Fearing that Mr. O’Connor might not survive this episode, whatever it was, we packed up and left the committee’s office. As we walked down the narrow hallway to the exit door, the secretary’s face seemed horror-stricken. Had she ever seen this side of Mr. O’Connor before?
The Eyes of Truth
Yet on the wall, in the glass pane of a picture frame, there was a reflection of Mr. O’Connor, breathing very heavily, his face red with anger, and his back now so slumped-over that his knuckles nearly dragged along the floor. And yet still there was some uncanny expression in his eyes, but it was too hard to make out in his reflection.
“Mr. O’Connor,” we tried once more, “You cannot possibly deny that there have been droughts over the last ten million years. This drought is not man-made, and we must create a solution.”
“Call the police!” he ordered the secretary, but which police we were still unsure.

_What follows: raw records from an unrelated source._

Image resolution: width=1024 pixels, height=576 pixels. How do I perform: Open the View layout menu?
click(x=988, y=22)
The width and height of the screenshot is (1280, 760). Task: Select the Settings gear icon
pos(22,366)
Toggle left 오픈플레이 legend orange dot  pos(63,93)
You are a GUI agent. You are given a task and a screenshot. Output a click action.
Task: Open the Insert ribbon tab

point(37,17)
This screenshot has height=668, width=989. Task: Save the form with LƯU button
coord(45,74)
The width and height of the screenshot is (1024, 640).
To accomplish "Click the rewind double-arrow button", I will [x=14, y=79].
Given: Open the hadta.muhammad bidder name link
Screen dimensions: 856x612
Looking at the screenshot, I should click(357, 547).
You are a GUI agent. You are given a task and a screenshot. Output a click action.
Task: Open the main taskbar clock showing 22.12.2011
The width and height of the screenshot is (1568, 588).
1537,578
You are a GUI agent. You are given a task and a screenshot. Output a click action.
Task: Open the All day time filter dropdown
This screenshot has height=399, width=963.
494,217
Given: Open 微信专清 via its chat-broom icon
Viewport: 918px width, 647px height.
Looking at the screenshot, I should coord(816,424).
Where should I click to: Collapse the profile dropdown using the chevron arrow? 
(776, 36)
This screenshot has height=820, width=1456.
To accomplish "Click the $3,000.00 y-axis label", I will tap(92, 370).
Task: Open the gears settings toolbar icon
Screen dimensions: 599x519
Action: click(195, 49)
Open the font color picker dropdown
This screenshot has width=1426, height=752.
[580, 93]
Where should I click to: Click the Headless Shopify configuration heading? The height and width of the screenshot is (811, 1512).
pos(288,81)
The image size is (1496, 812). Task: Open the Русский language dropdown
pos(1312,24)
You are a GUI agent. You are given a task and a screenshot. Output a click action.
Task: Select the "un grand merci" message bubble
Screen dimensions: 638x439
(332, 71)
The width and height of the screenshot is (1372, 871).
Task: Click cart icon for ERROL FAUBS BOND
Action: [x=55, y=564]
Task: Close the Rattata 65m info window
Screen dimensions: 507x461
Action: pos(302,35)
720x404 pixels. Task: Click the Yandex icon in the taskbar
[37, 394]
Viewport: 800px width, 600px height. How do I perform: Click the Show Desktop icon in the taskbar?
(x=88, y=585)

“Mr. O’Connor, you are responsible for the effects of your policies! Millions will die. We must create more water, and we know how. You are responsible Mr. O’Connor,”—but as I turned around, wanting to make this point directly to Mr. O’Connor’s face, I now saw what had been there from the very beginning, but only now was clear.
His eyes, which had had a peculiar spin to them, had now, in this fit of rage, finally settled down,—and as I looked him in the eye, hoping to find what remained of Dennis O’Connor the bookish consultant, I could see that he was there no longer.
His eyes, without a shred of possible error on my part, were now no longer black pupils and brown irises, but in this fit of ape-like terror, in this uncontrollable demonic episode,—they had become a perfect image of two slowly-turning Nazi Hakenkreuze, literally swastikas,—pure evil glaring back at me in total horror and fear.
Mr. O’Connor shrunk back, as my own face expressed my reaction.
For poor old Mr. O’Connor had exposed to us, in what seemed at first to be one of those run-of-the-mill discussions that are habitually ignored every day in the offices of the State Capitol, what may have been his best-kept secret. And now, in just this one small encounter, he had exposed, as others may in the halls of Sacramento, that he is a member of an elite Nazi brigade.
Call it the Brown Squirts.
It is fair to say that until they are removed, California and the nation will not be safe. However, this drought may be their last, as we, who have sat in fear of these ape-like Nazis for far too long, may now recall the nation to its proper place of scientific and technological development. The likes of Franklin Roosevelt, John Kennedy, and Pat Brown would have done no less.
Perhaps there is no future for Mr. O’Connor, less even for poor Mr. Brown. But, for California, free of these Nazis, we have a remarkable future, as does our nation as a member of a community of nations dedicated to mankind’s long development.